#### [WHAT YOU WILL DO]
Reproduce the entries below word for word, from the line with "You are a GUI" to the line with "tap(989, 125)", and include both of those lines.

#### [EXERCISE DATA]
◆ ◆ ◆ ◆ ◆

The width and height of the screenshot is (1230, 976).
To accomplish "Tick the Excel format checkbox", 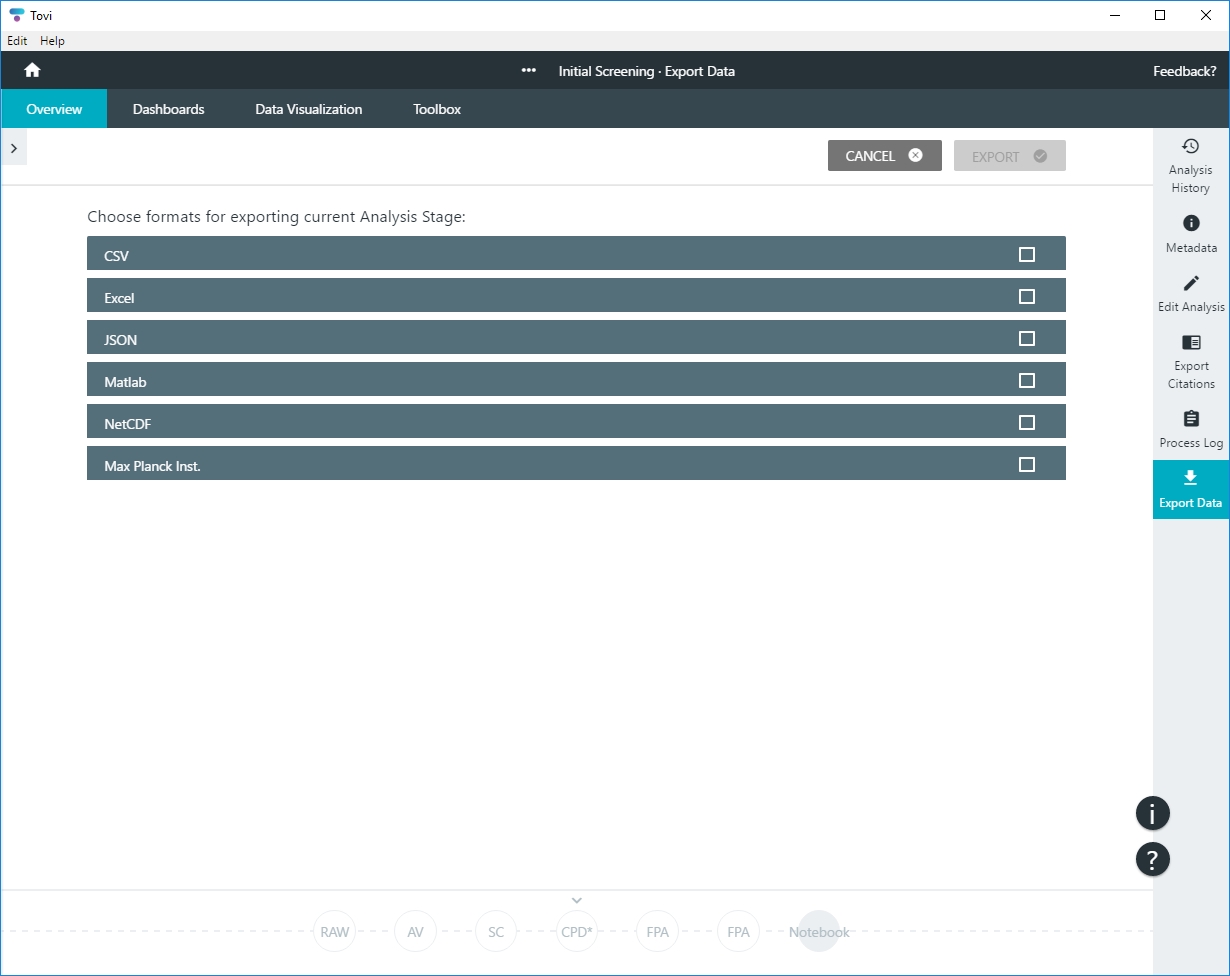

◆ ◆ ◆ ◆ ◆

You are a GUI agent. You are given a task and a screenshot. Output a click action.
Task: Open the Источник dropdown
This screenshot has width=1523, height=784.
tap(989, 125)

◆ ◆ ◆ ◆ ◆

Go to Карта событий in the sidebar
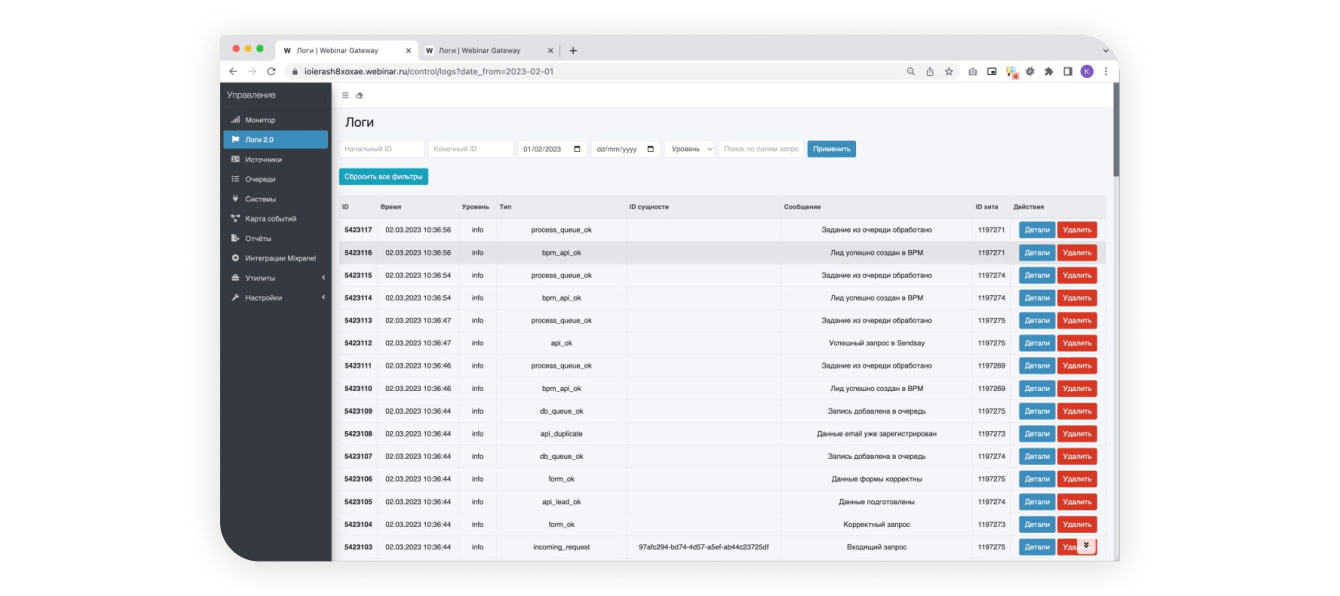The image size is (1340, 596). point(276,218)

◆ ◆ ◆ ◆ ◆

#### [FULL OUTPUT]
You are a GUI agent. You are given a task and a screenshot. Output a click action.
Task: Open the Источник dropdown
This screenshot has width=1523, height=784.
tap(989, 125)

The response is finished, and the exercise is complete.